The federal government recently issued final regulations revising certain aspects of the interim final regulations previously released implementing the surprise billing rules set forth under the No Surprises Act.
The rules finalize certain requirements under the July 2021 interim final rules relating to information that group health plans and health insurance issuers offering group or individual health insurance coverage must share about the qualifying payment amount (QPA).
QPA Information that Plans and Issuers Must Share
- QPA Disclosure: The July 2021 interim final rules require plans and issuers to disclose the QPA for each item or service to providers, facilities, and providers of air ambulance services with each initial payment or notice of denial of payment when the QPA serves as the amount upon which cost sharing is based.
- Downcode Defined: the Departments are finalizing a definition of the term “downcode” and requiring that plans and issuers disclose additional information if they downcode a billed claim.
- Downcode Sharing Requirements: If a QPA is based on a downcoded service code or modifier, the plan or issuer must provide the following with its initial payment or notice of denial of payment:
- a statement that the service code or modifier billed by the provider, facility, or provider of air ambulance services was downcoded;
- an explanation of why the claim was downcoded, including a description of which service codes or modifiers were altered, added, or removed, if any; and
- the amount that would have been the QPA had the service code or modifier not been downcoded.
Payment Determinations Under the Federal IDR Process
- These final rules remove the provisions that the District Court vacated in rulings in February and July 2022.
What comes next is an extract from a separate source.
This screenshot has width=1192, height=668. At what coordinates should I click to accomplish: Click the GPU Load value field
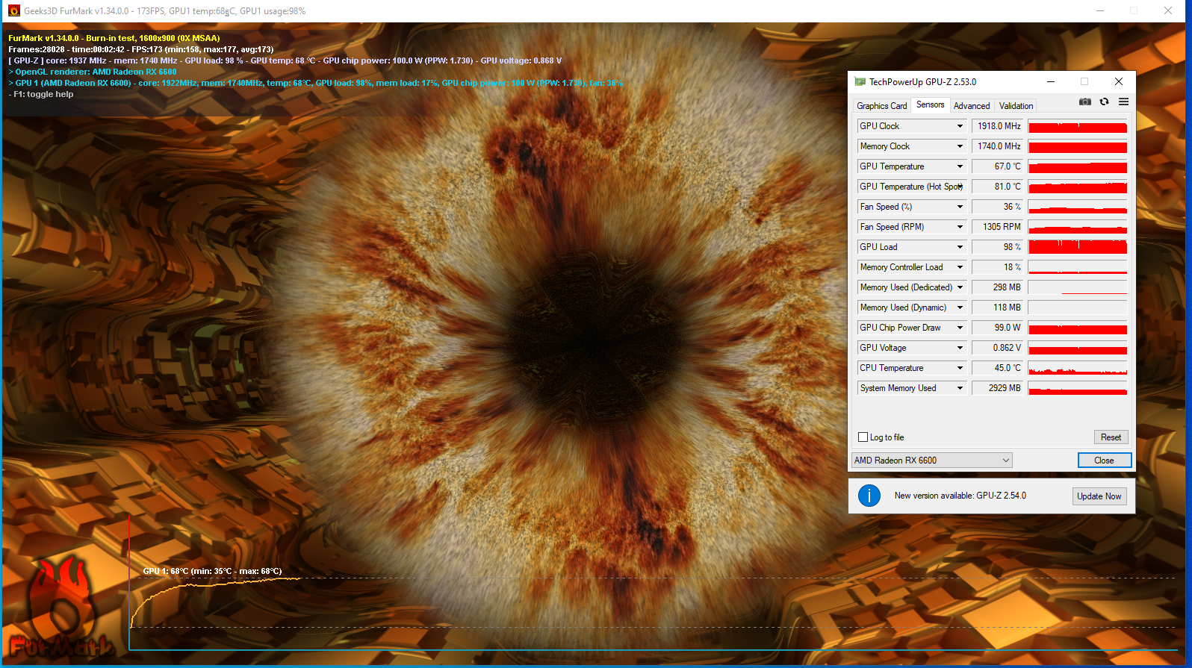click(997, 247)
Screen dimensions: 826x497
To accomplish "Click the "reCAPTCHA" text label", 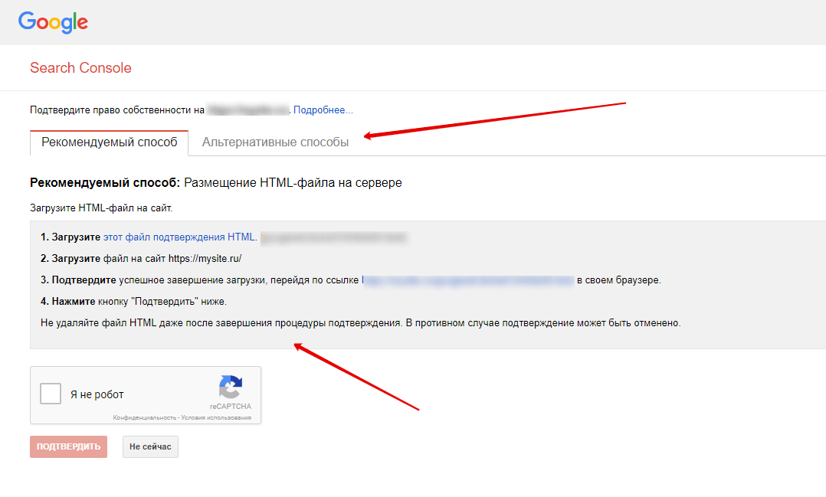I will pyautogui.click(x=230, y=407).
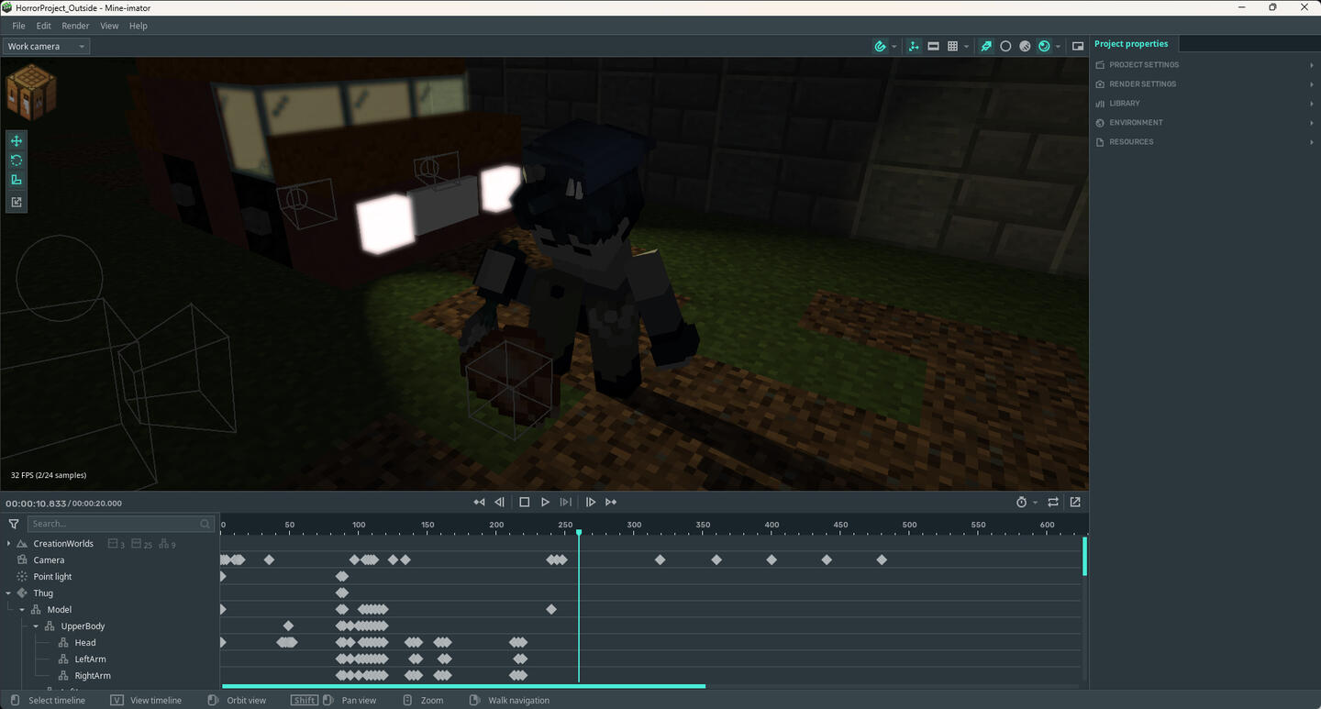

- Under these final rules, certified IDR entities must consider the QPA and then must consider all additional permissible information.
- The final rules also finalize provisions of the October 2021 interim final rules requiring certified IDR entities to explain their payment determinations and underlying rationale.
- The final rules require that the written decision include an explanation of information
- If the certified IDR entity relies on additional information, the final rules state that its written decision must include an explanation of why the certified IDR entity concluded the information was not already reflected in the QPA.